Given exercise: From the listing below, copy out word for word the part that opens with the line containing "1463x748 pixels." and closes with the line containing "Viewport: 1464px width, 976px", including both of those lines.

The data:
++++++

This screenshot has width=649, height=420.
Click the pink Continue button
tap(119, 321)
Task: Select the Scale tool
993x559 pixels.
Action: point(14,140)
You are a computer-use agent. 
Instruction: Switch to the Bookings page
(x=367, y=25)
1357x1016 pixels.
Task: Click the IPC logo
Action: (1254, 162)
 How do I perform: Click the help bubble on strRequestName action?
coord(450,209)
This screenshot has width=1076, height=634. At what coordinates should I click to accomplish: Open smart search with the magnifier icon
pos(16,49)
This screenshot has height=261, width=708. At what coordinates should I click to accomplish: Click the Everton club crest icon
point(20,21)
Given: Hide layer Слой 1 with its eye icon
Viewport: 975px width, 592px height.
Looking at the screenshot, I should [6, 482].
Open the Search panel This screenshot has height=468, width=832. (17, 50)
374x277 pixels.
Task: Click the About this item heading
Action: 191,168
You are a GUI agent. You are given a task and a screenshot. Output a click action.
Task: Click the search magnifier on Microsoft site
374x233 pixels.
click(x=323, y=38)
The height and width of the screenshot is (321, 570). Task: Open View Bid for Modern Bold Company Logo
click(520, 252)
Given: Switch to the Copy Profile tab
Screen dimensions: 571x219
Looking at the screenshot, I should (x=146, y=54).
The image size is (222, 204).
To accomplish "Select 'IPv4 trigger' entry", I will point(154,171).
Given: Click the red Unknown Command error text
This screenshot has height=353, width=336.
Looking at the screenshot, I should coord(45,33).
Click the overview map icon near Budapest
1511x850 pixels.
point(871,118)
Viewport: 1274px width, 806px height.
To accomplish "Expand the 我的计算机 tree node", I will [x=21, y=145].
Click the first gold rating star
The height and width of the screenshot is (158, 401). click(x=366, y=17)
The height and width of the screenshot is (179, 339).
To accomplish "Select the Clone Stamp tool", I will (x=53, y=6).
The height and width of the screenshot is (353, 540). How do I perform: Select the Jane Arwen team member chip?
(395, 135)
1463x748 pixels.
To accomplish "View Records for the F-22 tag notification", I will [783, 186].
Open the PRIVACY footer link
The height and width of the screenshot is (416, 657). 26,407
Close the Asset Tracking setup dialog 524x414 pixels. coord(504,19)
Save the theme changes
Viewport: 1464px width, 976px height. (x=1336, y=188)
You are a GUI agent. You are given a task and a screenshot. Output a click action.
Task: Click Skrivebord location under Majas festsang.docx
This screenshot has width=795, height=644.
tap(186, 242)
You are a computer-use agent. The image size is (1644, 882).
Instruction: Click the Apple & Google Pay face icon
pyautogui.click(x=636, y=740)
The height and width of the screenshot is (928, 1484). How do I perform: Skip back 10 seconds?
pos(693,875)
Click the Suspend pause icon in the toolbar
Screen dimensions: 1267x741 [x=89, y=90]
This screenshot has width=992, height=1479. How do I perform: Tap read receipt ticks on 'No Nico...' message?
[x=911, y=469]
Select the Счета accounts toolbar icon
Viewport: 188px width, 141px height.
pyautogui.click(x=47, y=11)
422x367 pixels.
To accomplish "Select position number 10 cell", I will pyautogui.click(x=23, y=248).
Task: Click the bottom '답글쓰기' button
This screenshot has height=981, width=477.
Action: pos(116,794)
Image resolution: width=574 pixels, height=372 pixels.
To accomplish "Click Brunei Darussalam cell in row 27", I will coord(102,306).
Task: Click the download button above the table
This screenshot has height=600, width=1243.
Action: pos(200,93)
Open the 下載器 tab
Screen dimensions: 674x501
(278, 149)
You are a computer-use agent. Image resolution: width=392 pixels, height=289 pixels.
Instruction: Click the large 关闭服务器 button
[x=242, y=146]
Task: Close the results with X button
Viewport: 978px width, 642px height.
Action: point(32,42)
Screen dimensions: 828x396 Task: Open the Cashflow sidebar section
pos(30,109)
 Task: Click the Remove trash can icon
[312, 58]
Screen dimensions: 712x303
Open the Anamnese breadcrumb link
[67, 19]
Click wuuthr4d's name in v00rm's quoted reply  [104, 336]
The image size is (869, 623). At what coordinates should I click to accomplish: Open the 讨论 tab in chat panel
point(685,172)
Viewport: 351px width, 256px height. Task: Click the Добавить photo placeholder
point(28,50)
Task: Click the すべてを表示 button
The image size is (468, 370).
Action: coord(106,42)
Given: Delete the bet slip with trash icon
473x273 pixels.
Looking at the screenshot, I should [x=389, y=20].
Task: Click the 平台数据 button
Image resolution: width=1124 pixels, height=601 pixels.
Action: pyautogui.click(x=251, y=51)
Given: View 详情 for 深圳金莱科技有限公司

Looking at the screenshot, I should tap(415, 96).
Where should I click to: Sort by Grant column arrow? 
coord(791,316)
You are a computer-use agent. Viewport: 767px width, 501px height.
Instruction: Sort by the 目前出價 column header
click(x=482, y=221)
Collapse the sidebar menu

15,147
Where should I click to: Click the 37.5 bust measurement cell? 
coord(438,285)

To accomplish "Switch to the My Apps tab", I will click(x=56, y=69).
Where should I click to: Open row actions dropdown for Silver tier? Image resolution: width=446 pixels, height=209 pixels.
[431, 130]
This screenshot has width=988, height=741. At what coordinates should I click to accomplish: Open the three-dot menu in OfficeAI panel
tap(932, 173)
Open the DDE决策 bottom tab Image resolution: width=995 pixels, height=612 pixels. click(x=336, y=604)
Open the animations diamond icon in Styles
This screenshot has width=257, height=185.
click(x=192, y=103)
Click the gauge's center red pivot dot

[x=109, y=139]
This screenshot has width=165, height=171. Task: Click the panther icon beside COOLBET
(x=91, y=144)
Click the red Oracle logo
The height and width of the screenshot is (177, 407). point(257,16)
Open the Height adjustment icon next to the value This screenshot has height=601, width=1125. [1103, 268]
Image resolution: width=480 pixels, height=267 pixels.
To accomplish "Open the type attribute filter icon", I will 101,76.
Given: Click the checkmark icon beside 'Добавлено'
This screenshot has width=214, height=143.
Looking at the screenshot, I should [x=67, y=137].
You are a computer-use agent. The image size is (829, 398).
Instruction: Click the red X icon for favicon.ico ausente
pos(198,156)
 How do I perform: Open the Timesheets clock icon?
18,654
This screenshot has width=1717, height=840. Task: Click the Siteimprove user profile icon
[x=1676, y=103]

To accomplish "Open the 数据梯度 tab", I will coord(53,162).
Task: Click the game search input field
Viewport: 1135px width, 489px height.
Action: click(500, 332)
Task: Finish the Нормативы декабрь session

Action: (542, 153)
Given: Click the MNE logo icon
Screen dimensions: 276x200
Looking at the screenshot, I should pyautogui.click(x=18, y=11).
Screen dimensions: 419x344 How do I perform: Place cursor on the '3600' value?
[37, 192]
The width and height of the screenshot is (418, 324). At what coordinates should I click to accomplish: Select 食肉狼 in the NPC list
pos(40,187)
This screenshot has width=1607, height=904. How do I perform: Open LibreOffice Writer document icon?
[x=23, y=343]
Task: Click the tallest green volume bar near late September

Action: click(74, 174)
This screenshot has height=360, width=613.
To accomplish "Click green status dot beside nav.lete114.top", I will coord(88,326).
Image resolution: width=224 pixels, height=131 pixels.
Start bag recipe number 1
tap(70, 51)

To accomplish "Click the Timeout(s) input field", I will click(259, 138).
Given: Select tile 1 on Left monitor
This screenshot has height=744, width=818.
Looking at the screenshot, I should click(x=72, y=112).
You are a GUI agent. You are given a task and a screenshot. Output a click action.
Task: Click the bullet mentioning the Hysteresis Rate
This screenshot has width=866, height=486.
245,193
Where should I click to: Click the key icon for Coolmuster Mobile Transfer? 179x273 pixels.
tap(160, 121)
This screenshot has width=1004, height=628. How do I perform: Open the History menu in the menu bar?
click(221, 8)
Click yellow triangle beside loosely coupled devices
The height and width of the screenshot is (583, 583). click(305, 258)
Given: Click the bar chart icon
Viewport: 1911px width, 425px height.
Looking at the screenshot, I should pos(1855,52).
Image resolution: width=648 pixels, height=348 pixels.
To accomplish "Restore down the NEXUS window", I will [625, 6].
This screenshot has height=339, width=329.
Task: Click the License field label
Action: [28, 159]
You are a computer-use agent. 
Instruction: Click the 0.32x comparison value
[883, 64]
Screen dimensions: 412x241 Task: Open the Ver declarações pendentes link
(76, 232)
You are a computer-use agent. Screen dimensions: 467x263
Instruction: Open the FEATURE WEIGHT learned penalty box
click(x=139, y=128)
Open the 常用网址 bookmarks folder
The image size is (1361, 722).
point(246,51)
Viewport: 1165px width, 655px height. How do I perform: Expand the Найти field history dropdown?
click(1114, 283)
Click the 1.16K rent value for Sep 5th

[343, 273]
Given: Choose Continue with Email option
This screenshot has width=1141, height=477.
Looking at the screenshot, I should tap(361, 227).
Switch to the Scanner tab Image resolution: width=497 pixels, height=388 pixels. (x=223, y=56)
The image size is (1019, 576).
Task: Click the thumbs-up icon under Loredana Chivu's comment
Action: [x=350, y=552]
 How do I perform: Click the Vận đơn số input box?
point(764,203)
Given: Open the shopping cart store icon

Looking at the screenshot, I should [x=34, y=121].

++++++

Written answer:
1463x748 pixels.
To accomplish "View Records for the F-22 tag notification", I will [783, 186].
Open the PRIVACY footer link
The height and width of the screenshot is (416, 657). 26,407
Close the Asset Tracking setup dialog 524x414 pixels. coord(504,19)
Save the theme changes
Viewport: 1464px width, 976px height. (x=1336, y=188)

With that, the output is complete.